Botswana’s development model: A case for African Classical Liberal Tradition (1)

During a recent visit to Washington D.C., I briefed several foundations, members of Congress and think tanks: South Africa and Zimbabwe’s challenges have recently come to the fore, in light of eroding property rights and election issues respectively.

Amidst the challenges to the open society, lessons to improve Africa can come from within the continent. For South Africa and Zimbabwe, Botswana a neighbour that beat the odds, showing solutions are often far closer to home than assumed.

What accounts for the relative success of this landlocked fellow African state, which relegated to likely failure in the view of some colonial officials, arose from one of the three poorest nations in the world at independence, to peer age with upper middle-income countries today? Scott Beaulier at Mercatus is perhaps the better known in assessing the issue, disproving several developments models not only in theory, but in the actuality of Botswana’s growth.

----

Exercise 1: Who does the article on Botswana's development name as perhaps the better-known person in assessing Botswana's success?
Exercise 2: From the article on Botswana's development, extract everything from "During a recent" down to "election issues respectively.".
Exercise 3: Write the next part of the article on Botswana's development, starting after its last sentence.
The listing that comes next is from a separate source.

Data section:
----

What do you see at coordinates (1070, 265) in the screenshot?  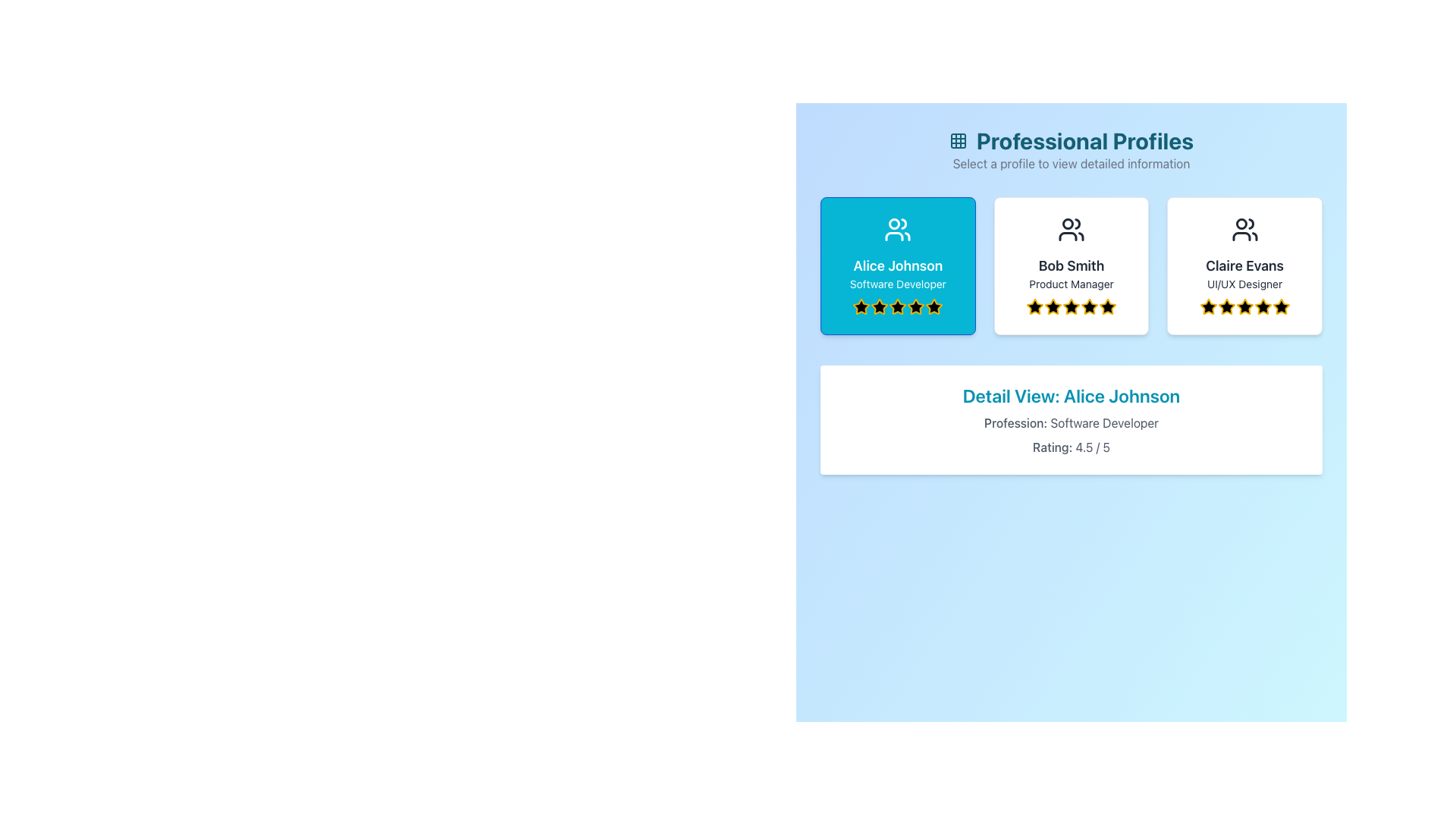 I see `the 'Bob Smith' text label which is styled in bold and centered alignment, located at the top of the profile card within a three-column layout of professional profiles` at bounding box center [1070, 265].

----

Reply 1: Scott Beaulier at Mercatus.

Reply 2:
During a recent visit to Washington D.C., I briefed several foundations, members of Congress and think tanks: South Africa and Zimbabwe’s challenges have recently come to the fore, in light of eroding property rights and election issues respectively.

Reply 3:
Resources versus institutions

Some “in the know” argue, in conversation, that, unremarkably, Botswana’s success arises from its diamonds. Fellow African nations are endowed with far more mineral wealth, yet therein lie far higher rates of poverty and underdevelopment. The nature of the development of institutions, including limited government – both unintended in the benign neglect of British colonialism – and intended by the leadership of post-independent Botswana, holds part of the answer for its relative success.  So, too, does the level of openness to the world of ideas and investment and the strength of indigenous institutions, as shall be argued, drawing on the work of local African scholars.

A personal visit to Botswana for a meeting of the World Economic Forum a few years revealed vibrant commercial institutions, high degrees of professionalism virtually everywhere, public safety, alongside both familiar and new big brands on the streets of the capital, Gaborone.

It is not an uncommon observation. The type of inner city flourishing we seem to only dream of in a great many of our municipalities down in neighbouring South Africa.

A study in contrasts

Contrasting Botswana and Zambia, both landlocked and resource-rich countries that were granted independence in the same period, a former Cato Fellow and leader of South Africa’s opposition, Tony Leon, demonstrated the importance of institutions, including free markets, as a case in point.

Leon wrote: “At independence in 1964, Zambia was Africa’s second richest country, whereas Botswana was referred to by a departing British colonial official as a ‘useless piece of territory’. However, Botswana adopted market-friendly economic policies anchored in and bolstered by a democratic environment that propelled it into a group of upper-middle income countries.”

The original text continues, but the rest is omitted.